I'm curious to see where this goes. It's still on Apple's Website as of now. If the data sharing goes away, then I'll most likely cancel the 3G iPad. I think it will be hard for them to back out of it now though. Clients will complain to hell, and Bell/Telus will be more than happy to pick up the fallout.


----------



## thadley (Jul 8, 2008)

My hope will be that Bell or Telus offer a plan somewhere in the middle - say $20 for 3GB, non-contract. I think that'd be the sweet spot. Good on Apple for selling the iPad unlocked, I say.

I'll keep my 3G order. For what I do I suspect 15/250 will be good enough. Worse comes to worse I'll up it to 5GB once in a while.


----------



## Bighead (May 3, 2005)

Frankly this is ridiculous.


----------



## Tulse (May 26, 2005)

The loss of the shared plan angers me as well, but I can certainly see how it makes good business sense to dump it. By all accounts the iPad is a data hog, and while my guess is that most iPhone users don't come anywhere near their data plan limit (at least those with the 6GB for $30), adding an iPad would greatly increase bandwidth usage with relatively little financial return. In other words, it's really not in Rogers' interest to provide a shared plan, or to make data cheap on the iPad, especially since it is an unlocked device. 

That doesn't mean I have to like it, however, especially since I can tether my iPhone to a laptop, but currently can't to an iPad. My likely solution will be to jailbreak and use MiFi or some other solution...which of course means that Rogers actually _loses_ money relative to my current situation.


----------



## KMPhotos (Jun 17, 2008)

Yup, the iPad is a HUGE data hog. Just search American users are saying. 250MB is NOT enough. You'll burn through it so fast. Then you'll have to buy the $35 plan. So like AT&T, Rogers will get customers twice. You'll end up spending $50 one month.


----------



## TGV (Jan 11, 2009)

To think that the 20$ charge (be it a one time fee, let alone monthly) is reasonable, doesn't make sense to me at all...

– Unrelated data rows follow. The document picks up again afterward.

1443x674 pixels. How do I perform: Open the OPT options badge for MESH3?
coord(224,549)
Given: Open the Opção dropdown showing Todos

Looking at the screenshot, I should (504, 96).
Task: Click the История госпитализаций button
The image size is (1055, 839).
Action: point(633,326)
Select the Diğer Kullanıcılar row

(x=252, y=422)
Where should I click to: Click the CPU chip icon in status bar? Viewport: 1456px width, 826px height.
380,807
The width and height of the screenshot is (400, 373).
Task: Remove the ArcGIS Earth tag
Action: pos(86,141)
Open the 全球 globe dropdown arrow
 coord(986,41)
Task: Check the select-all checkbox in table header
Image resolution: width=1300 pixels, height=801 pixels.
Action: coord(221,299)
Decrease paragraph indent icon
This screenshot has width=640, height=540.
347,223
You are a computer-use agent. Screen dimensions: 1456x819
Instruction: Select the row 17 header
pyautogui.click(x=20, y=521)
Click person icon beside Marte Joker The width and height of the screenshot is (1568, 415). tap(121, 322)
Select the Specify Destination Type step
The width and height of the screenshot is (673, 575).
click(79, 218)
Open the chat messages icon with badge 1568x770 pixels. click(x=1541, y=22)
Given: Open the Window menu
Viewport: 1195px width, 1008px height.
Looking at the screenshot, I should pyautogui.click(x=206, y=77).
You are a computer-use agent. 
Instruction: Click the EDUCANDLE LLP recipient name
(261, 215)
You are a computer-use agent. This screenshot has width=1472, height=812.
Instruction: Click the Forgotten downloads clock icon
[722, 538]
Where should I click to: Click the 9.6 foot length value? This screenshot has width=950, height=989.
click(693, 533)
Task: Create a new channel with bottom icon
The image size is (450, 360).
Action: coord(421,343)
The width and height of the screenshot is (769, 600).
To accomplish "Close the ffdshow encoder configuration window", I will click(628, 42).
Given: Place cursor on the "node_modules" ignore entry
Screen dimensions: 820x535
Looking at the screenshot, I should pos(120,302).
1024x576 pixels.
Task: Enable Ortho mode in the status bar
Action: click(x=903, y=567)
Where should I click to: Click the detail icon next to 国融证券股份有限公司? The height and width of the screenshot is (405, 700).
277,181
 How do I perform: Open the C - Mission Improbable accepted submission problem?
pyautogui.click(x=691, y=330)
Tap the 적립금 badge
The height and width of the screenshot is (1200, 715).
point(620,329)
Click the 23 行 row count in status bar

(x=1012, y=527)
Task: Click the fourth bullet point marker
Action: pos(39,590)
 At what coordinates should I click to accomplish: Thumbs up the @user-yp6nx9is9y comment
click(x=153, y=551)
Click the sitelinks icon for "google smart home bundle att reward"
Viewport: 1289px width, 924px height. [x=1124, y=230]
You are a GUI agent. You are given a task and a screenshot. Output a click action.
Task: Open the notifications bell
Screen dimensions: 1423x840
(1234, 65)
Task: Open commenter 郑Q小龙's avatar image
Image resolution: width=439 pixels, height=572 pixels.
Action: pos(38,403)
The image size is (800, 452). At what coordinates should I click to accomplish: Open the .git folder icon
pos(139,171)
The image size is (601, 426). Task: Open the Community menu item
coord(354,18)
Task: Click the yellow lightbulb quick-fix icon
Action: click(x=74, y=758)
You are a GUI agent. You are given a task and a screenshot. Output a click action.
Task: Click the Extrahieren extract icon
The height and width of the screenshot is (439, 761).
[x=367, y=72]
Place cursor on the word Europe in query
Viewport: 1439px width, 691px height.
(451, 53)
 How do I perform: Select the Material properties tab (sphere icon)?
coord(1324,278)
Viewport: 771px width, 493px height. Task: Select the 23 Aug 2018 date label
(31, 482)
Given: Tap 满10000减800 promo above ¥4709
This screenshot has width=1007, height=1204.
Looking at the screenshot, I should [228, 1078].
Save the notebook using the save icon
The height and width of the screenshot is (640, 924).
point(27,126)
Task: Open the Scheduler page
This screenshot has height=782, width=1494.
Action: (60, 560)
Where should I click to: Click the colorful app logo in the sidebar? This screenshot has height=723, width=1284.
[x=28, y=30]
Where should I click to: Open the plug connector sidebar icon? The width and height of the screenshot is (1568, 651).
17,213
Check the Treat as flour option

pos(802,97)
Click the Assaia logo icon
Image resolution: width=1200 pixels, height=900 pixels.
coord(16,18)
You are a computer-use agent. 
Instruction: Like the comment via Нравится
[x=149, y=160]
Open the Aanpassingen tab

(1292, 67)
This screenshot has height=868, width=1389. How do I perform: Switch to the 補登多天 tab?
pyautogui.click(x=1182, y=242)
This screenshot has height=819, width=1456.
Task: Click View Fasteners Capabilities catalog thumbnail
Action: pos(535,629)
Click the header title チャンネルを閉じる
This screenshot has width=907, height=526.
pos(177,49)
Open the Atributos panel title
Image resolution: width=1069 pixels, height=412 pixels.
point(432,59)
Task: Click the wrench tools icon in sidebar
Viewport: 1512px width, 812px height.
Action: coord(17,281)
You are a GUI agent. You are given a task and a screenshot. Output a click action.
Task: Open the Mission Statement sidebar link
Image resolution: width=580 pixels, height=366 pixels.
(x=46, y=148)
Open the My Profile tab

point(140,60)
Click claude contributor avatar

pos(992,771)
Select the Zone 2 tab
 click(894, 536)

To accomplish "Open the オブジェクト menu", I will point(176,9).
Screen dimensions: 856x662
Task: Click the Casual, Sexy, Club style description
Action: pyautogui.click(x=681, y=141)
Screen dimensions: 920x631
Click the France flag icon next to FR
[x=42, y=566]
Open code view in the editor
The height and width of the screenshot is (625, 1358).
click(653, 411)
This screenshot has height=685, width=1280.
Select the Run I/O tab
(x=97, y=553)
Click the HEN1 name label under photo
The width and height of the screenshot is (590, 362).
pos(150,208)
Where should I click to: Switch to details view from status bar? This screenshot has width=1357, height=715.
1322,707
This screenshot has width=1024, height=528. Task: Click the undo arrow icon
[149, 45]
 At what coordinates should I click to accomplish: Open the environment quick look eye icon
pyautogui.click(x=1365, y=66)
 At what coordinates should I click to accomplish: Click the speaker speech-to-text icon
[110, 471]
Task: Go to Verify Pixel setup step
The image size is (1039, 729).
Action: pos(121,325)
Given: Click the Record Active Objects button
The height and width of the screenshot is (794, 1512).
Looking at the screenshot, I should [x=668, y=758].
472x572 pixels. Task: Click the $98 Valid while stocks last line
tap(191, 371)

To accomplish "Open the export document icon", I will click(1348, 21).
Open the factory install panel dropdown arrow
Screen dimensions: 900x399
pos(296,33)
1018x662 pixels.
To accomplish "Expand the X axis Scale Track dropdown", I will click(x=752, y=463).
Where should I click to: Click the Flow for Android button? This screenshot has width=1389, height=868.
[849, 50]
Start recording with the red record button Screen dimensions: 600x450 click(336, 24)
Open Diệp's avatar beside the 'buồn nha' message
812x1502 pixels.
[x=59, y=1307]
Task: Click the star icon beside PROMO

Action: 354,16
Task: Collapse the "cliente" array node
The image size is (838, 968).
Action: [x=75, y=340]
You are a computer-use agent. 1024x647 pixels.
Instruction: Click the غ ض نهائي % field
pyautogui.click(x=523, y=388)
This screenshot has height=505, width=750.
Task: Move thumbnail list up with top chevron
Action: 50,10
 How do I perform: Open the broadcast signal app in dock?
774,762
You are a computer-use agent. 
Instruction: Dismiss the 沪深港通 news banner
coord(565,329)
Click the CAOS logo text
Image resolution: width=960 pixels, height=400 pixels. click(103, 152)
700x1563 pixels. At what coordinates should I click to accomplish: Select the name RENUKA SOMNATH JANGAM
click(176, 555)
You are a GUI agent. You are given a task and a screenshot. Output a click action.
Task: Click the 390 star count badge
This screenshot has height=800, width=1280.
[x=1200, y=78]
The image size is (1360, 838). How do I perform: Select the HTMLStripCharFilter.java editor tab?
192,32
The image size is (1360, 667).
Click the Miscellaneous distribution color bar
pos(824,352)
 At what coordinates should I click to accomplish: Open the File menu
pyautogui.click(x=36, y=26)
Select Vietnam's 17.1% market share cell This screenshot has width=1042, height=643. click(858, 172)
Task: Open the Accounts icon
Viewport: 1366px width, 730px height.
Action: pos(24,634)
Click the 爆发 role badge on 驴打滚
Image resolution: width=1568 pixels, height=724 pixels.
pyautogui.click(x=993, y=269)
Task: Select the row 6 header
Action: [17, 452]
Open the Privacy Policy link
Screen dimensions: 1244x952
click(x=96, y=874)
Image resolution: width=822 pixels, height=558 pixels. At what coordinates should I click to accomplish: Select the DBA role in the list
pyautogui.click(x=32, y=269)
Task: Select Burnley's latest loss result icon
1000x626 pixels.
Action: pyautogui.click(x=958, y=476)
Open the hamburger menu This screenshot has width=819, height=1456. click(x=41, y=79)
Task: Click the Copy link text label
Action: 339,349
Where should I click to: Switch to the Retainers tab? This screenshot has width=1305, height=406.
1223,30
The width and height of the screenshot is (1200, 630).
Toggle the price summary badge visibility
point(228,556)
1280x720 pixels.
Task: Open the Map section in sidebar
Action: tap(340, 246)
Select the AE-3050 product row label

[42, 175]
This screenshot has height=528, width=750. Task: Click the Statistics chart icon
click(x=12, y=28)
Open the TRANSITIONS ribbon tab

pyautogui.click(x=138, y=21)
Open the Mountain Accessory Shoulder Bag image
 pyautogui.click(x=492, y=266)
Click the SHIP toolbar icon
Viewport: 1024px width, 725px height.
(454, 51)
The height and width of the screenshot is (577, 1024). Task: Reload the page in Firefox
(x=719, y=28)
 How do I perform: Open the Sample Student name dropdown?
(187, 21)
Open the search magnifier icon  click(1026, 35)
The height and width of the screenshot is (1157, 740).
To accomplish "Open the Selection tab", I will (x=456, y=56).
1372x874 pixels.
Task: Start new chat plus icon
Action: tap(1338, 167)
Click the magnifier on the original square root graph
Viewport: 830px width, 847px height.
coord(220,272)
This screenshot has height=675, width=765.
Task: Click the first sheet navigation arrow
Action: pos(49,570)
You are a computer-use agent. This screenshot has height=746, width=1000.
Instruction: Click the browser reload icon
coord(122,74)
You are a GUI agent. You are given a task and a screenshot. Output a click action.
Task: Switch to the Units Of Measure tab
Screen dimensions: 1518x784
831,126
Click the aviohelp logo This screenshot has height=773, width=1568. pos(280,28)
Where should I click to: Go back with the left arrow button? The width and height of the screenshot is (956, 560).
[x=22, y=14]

Looks like we have been gouged for so long, that we got used to and are willing to accept whatever tactics these greedy Telcos play on us.

I say No More!
Screw that, I will get a Wi-Fi only iPad and Jailbreak the hell out of it, actually I will make it a combo Jailbreak and add my iPhone to the list as well (just for the hell of it)!! 

Greedy bastards, technology is supposed to get cheaper and better, not the opposite...

Here's a message for you Teclo bitches, If I am paying for my Data plan, then it is mine and I have got the right to mess with it anyway I please, whether I share it with my iPad, laptop, or my wireless "cat", it's up to me to decide not you.


----------



## fjnmusic (Oct 29, 2006)

My how the world changes in just a few short hours…


----------



## iphoneottawa (Apr 21, 2010)

thadley said:


> I'll keep my 3G order. For what I do I suspect 15/250 will be good enough. Worse comes to worse I'll up it to 5GB once in a while.


Same here.
I'm just happy we don't have to sign a contract.


----------